What the exercise asks:
Whenever the string "Switch" turns up in a line below, that line should be copied.
____ Entries provided
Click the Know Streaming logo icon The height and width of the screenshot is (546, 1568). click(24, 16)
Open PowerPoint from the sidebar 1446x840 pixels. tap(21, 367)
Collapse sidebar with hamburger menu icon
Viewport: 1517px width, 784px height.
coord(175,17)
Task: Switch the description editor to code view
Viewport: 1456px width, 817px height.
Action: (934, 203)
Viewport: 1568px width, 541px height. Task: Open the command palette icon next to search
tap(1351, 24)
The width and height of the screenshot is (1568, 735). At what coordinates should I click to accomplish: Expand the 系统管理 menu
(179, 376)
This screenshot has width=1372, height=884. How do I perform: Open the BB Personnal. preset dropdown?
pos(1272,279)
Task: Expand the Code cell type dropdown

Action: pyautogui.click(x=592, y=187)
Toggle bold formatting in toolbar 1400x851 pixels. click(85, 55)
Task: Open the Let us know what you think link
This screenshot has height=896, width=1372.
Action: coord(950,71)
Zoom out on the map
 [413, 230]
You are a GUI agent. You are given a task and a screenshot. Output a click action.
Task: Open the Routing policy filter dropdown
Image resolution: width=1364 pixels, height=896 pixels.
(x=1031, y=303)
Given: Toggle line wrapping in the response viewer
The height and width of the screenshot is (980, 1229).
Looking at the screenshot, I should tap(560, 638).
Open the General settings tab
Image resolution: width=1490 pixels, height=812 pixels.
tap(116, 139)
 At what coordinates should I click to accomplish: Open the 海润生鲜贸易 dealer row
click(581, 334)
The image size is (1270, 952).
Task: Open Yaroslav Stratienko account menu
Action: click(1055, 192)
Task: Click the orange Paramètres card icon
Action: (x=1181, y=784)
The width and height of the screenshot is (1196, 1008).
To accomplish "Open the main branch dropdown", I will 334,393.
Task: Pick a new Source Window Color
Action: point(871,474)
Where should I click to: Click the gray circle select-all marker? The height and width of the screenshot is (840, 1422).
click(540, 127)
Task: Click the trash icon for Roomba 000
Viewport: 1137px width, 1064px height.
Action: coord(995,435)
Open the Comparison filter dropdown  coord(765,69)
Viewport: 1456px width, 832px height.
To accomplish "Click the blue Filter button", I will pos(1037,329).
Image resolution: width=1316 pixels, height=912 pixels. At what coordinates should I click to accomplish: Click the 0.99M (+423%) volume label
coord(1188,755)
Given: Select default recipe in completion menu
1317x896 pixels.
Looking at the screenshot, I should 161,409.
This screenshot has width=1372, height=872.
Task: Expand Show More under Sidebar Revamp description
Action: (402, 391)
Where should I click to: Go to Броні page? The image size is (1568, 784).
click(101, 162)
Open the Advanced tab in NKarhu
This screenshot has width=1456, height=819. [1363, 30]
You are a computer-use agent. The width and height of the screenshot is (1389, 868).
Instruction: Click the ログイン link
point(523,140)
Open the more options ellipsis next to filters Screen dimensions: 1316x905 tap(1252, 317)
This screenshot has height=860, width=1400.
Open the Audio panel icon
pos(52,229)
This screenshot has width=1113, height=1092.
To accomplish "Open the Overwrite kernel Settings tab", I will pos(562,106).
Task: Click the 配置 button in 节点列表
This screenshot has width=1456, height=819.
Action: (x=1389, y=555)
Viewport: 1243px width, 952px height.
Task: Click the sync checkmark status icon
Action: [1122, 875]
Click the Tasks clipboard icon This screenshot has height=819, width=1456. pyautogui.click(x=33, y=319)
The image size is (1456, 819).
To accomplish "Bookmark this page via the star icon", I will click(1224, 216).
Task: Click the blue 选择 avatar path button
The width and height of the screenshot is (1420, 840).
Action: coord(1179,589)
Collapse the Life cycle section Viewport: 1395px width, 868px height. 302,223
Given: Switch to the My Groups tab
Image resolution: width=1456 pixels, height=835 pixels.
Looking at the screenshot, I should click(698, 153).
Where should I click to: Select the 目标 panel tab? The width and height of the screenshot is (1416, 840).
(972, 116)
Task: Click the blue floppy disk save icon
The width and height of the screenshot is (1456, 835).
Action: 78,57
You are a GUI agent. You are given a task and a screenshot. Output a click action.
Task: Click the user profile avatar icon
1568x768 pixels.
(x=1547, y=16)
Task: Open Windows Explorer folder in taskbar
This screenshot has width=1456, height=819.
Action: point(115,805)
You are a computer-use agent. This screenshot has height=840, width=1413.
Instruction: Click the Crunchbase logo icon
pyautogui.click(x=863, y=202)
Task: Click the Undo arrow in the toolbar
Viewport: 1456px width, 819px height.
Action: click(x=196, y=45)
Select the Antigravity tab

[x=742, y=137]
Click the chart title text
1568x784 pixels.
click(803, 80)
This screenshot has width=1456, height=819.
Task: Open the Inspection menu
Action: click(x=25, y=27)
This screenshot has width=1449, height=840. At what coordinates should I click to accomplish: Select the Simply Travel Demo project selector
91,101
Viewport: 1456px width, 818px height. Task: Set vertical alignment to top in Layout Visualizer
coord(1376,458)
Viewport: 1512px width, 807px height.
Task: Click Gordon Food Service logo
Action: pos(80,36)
________
Response for this exercise:
Task: Switch the description editor to code view
Given: Switch to the My Groups tab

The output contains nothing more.